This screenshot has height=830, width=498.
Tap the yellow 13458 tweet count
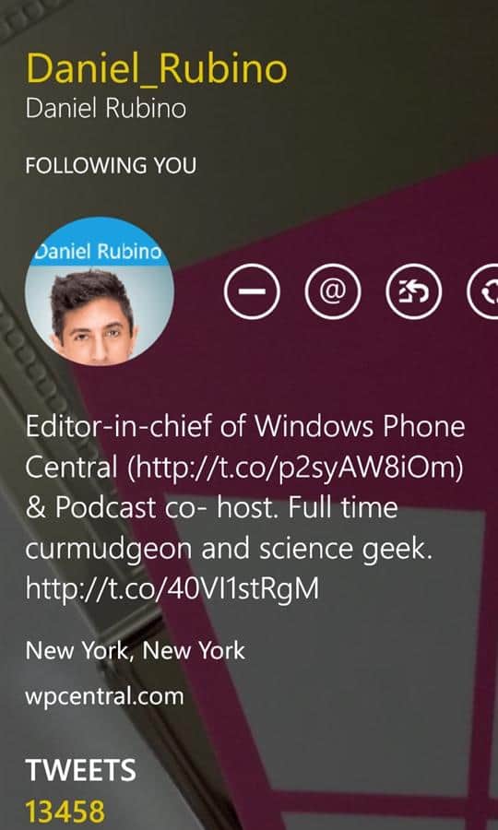click(65, 812)
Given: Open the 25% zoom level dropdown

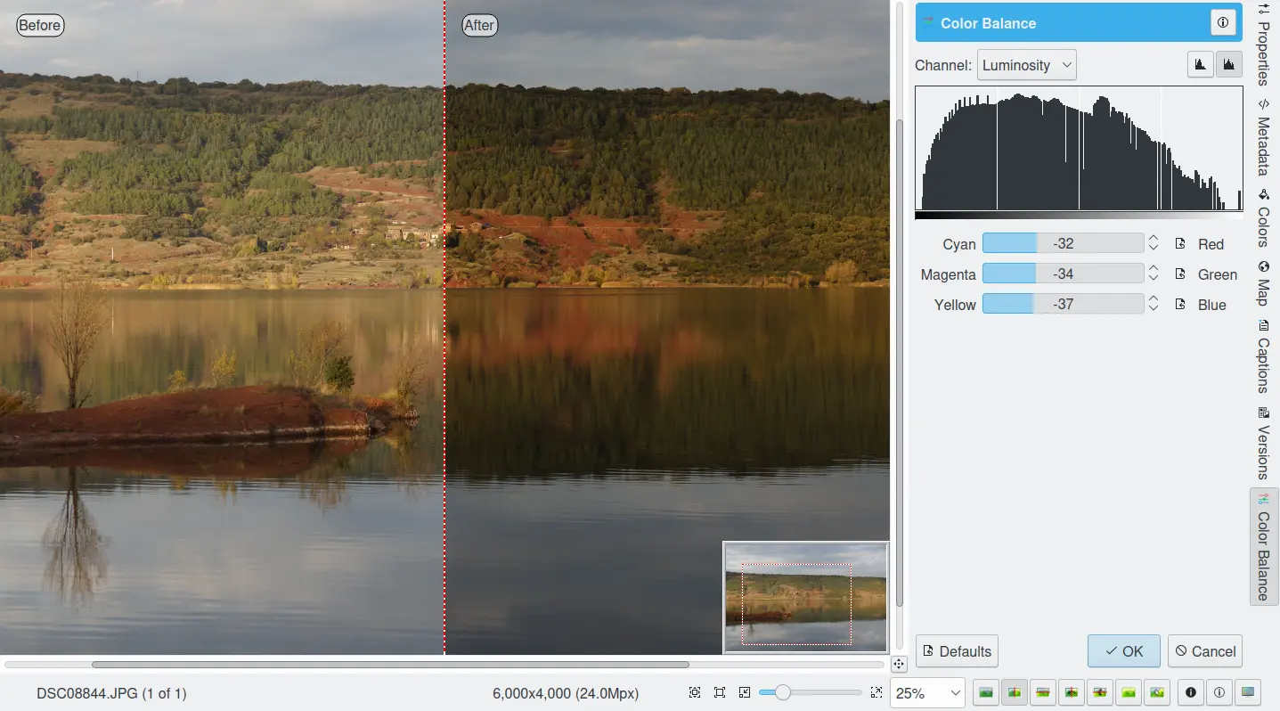Looking at the screenshot, I should 928,693.
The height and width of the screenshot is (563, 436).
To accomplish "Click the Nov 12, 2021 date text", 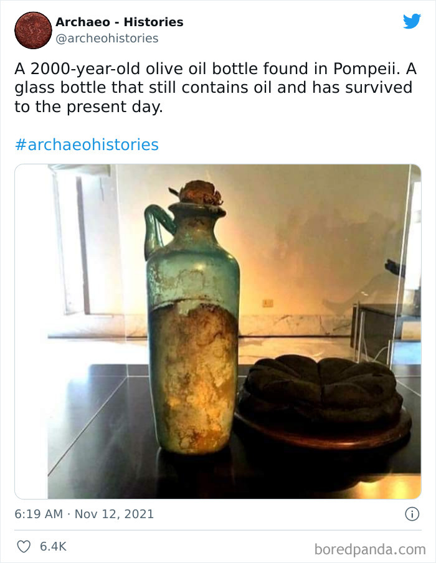I will [x=115, y=514].
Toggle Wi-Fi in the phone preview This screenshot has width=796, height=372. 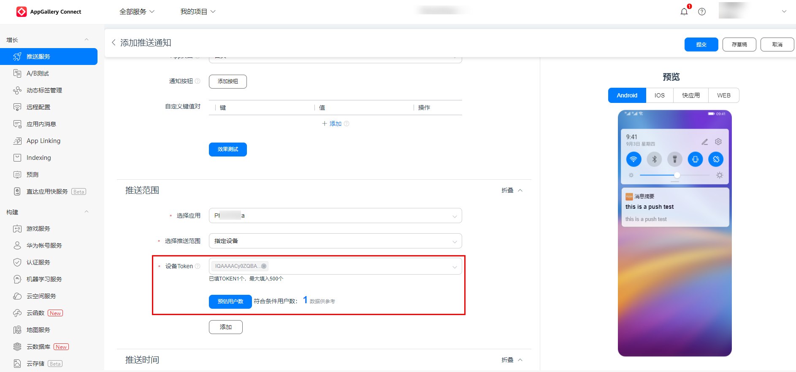[634, 159]
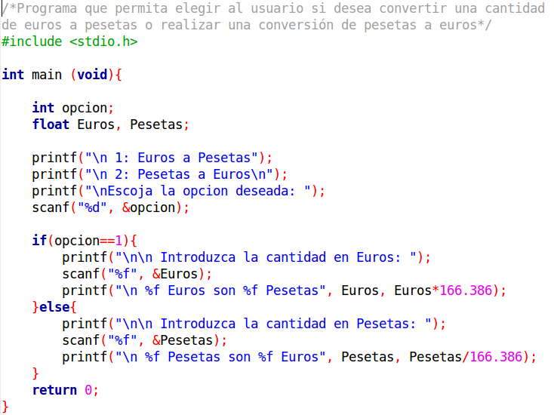Click the else keyword

[54, 307]
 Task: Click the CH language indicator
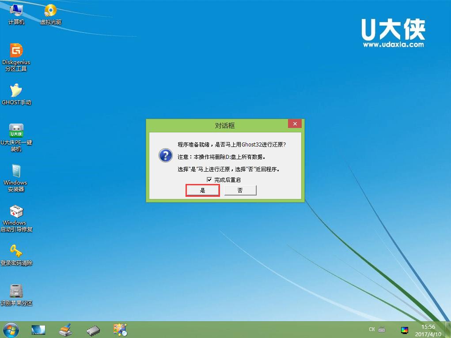click(371, 330)
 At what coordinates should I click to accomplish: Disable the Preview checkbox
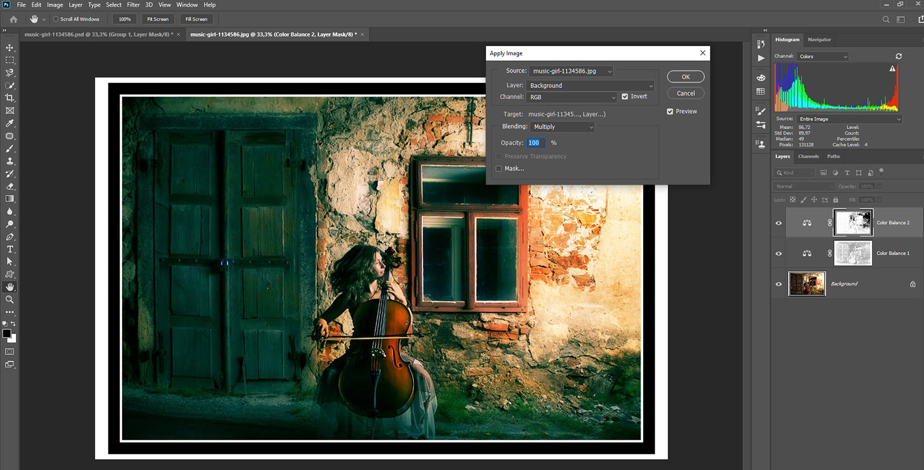coord(670,111)
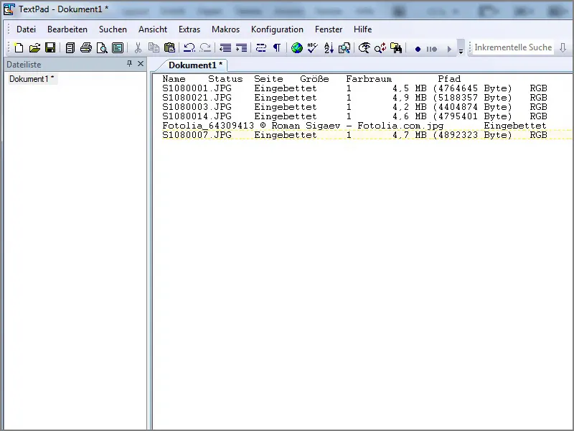The width and height of the screenshot is (574, 431).
Task: Toggle word wrap on the toolbar
Action: pyautogui.click(x=260, y=48)
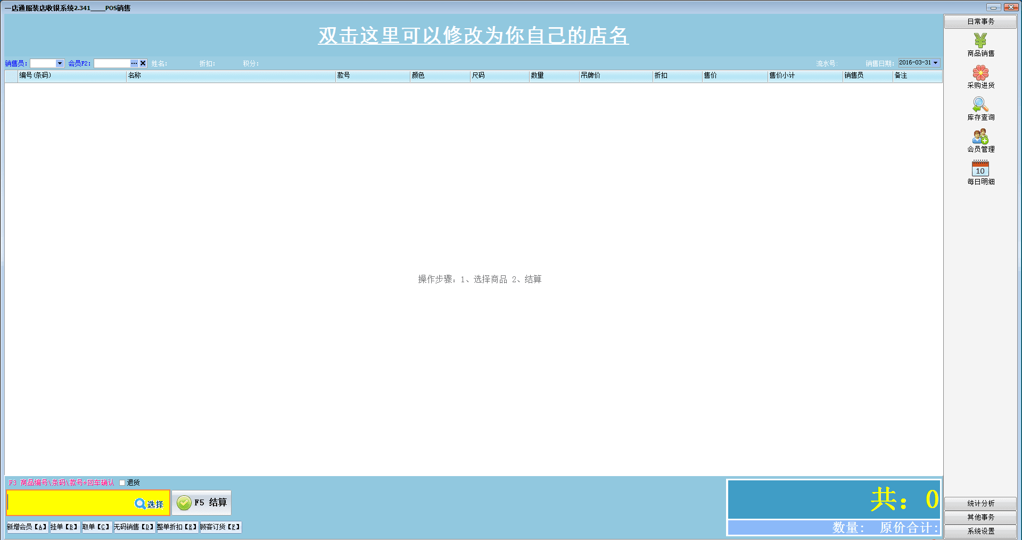Open the 商品销售 (product sales) icon
This screenshot has width=1022, height=540.
[980, 41]
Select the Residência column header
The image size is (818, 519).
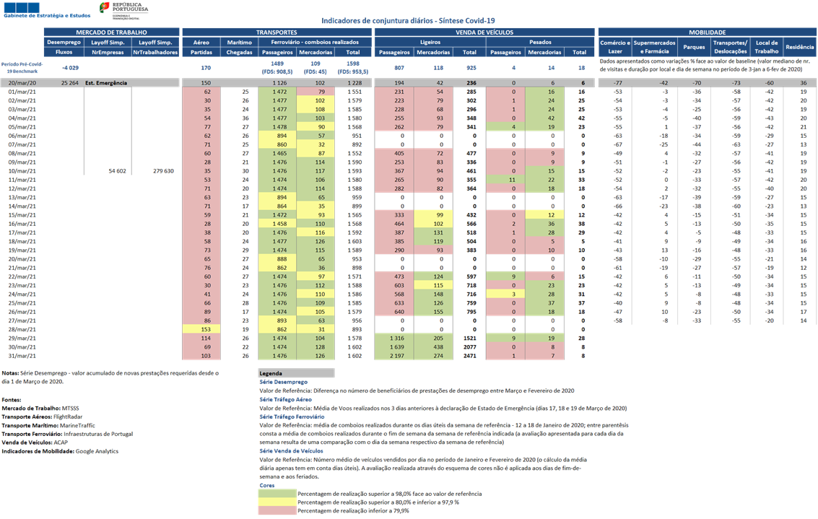coord(799,47)
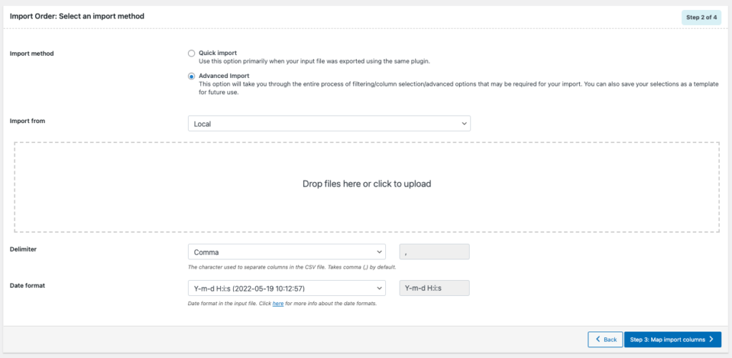Click the Back button
Viewport: 732px width, 358px height.
pos(605,339)
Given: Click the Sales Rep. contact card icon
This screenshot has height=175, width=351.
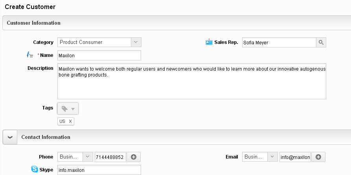Looking at the screenshot, I should (x=209, y=42).
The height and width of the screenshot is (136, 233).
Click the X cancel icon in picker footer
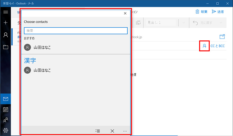click(112, 131)
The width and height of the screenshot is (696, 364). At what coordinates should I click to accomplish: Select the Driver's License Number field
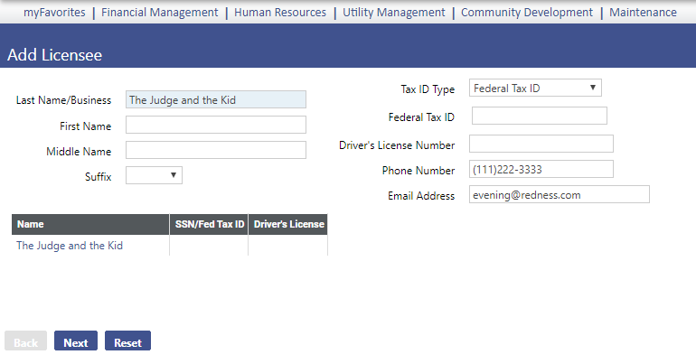point(541,144)
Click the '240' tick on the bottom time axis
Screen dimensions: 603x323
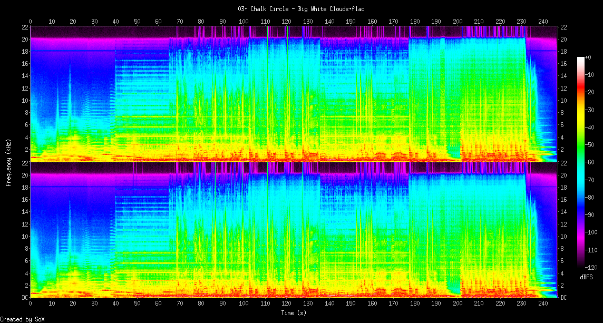click(542, 304)
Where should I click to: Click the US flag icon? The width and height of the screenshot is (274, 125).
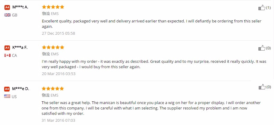click(7, 96)

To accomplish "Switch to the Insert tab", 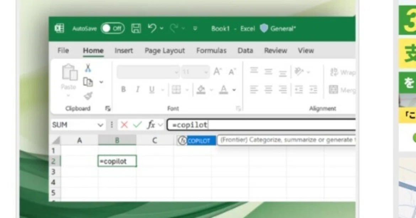I will click(124, 51).
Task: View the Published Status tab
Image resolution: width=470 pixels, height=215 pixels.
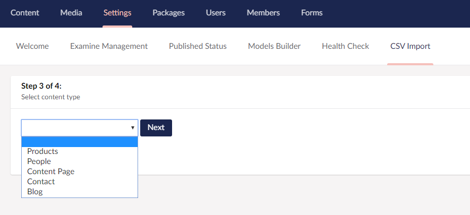Action: pos(198,46)
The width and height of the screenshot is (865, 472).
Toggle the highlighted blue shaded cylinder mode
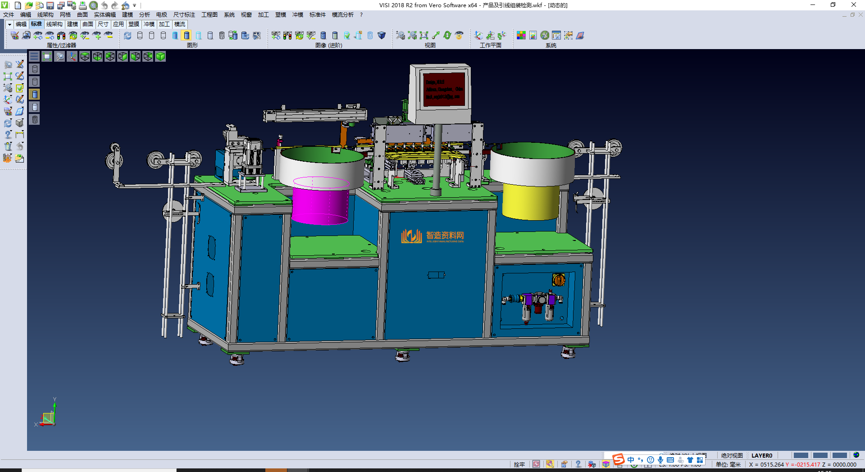coord(187,35)
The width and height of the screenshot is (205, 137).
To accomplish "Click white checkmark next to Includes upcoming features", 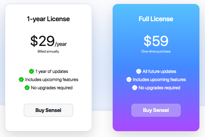I will pos(129,80).
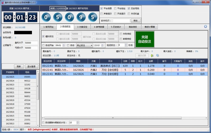The width and height of the screenshot is (211, 133).
Task: Click the first lottery number ball showing 0
Action: (x=46, y=18)
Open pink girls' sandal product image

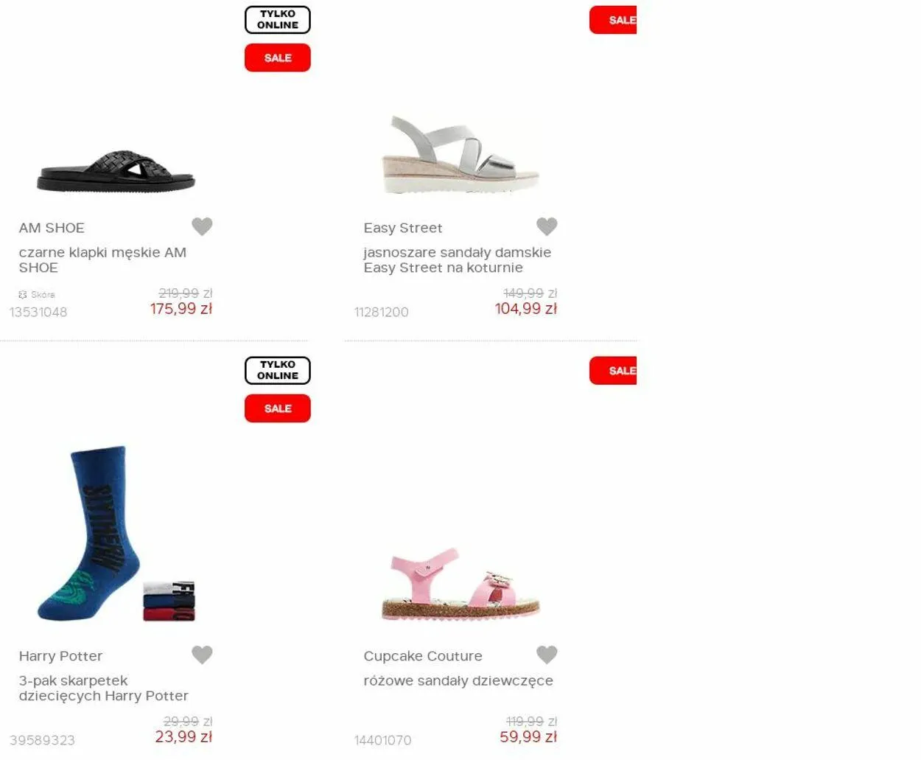(461, 584)
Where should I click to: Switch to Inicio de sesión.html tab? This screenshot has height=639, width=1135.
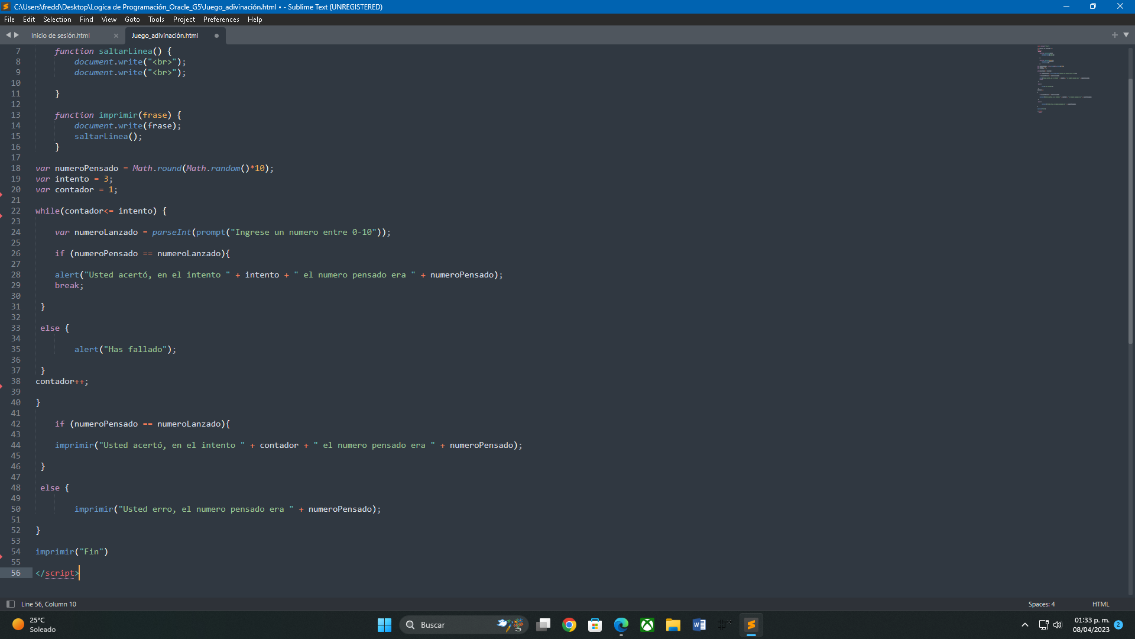[61, 35]

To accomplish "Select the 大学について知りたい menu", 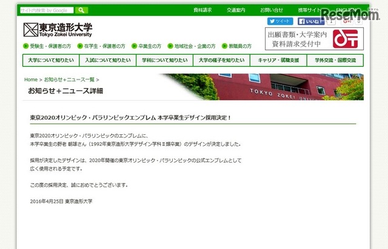I will click(x=51, y=60).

=======

**Required action:** Write out word for word the lines above that run from the one with "Image resolution: width=470" to the one with "The width and height of the screenshot is (205, 137).". Include both end lines; exclude the images.

**Task result:**
Image resolution: width=470 pixels, height=215 pixels.
Action: pos(198,46)
The width and height of the screenshot is (865, 472).
Toggle the highlighted blue shaded cylinder mode
coord(187,35)
The width and height of the screenshot is (205, 137).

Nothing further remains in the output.